Press release

Elements

An example of a press release, a Wikipedia press release template prepared by the Wikimedia Foundation communications team

Technically, anything deliberately sent to a reporter or media source is considered a press release: it is information released by the act of being sent to the media. However, public relations professionals often follow a standard format that they believe is efficient and increases their odds of getting the publicity they desire. The format is supposed to help journalists separate press releases from other PR communication methods, such as pitch letters or media advisories.
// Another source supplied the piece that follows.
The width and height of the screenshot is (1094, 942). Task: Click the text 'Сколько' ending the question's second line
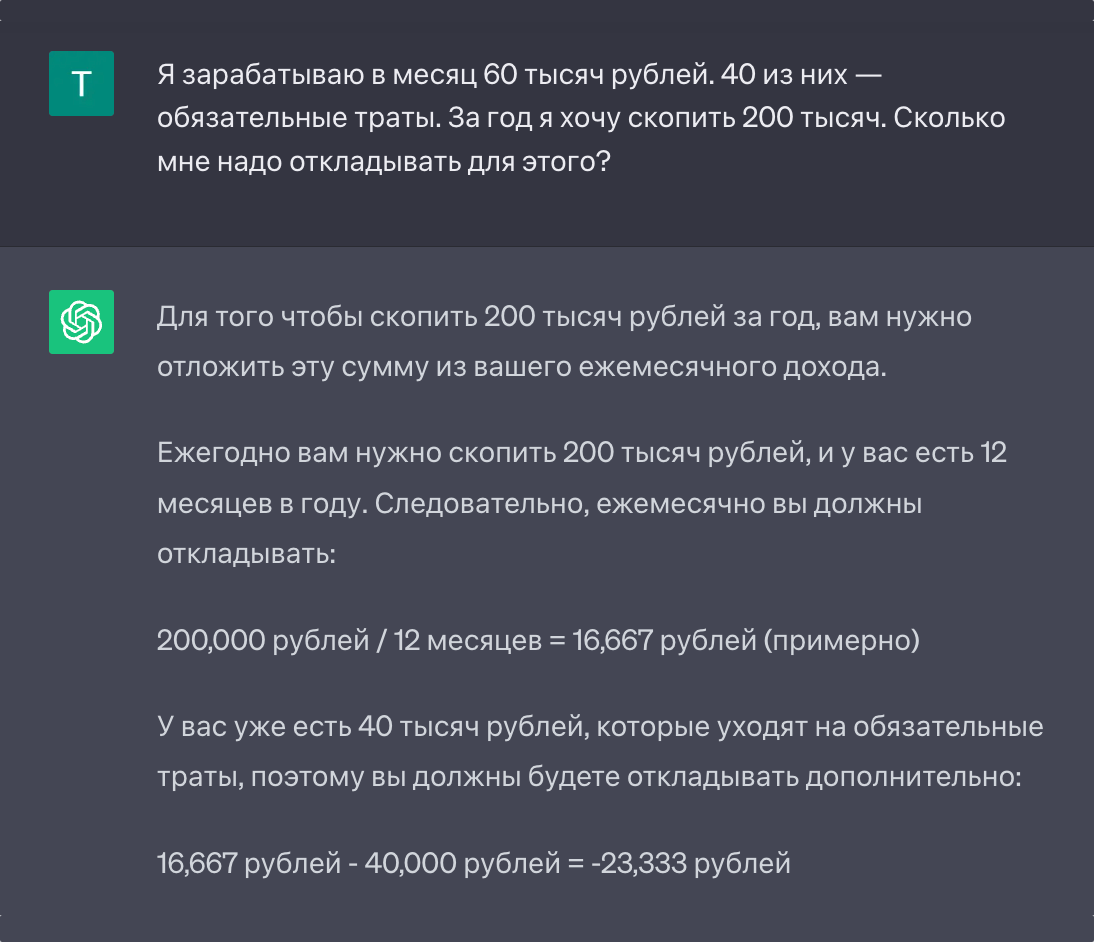pos(949,118)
Generally, a PR body consists of 4 to 5 paragraphs with word limit ranging from 400 to 500. [1] However, press releases can be anywhere from 300 to 800 words [2]

As the internet has gained prevalence the way journalists like to be approached has also changed. A format suggested by Kristen Nicole, a former Mashable writer who is now the Senior Managing Editor of SiliconANGLE.com. is sending one sentence as to why this story works for my publication, and 5 bullet points for context. Kristen also recommends pitching writers directly over pitching editors saying:

"I’d recommend pitching the writer first, with an angle specific to their beat. If a case needs to be made to the editor, it can fare better coming from the writer, who’s already had an opportunity to work out an angle with the PR rep. As an editor, I’m more likely to prioritize emails coming from those I have personal relationships with. These have been built over the years from the days when I was the writer presenting to my editors. Starting a new relationship with me as an editor, the most successful pitches have been those offering high profile interviews (editors that still write columns will want to take these for themselves before passing them off to junior writers) or highly specific content, like an original guest contribution." [3]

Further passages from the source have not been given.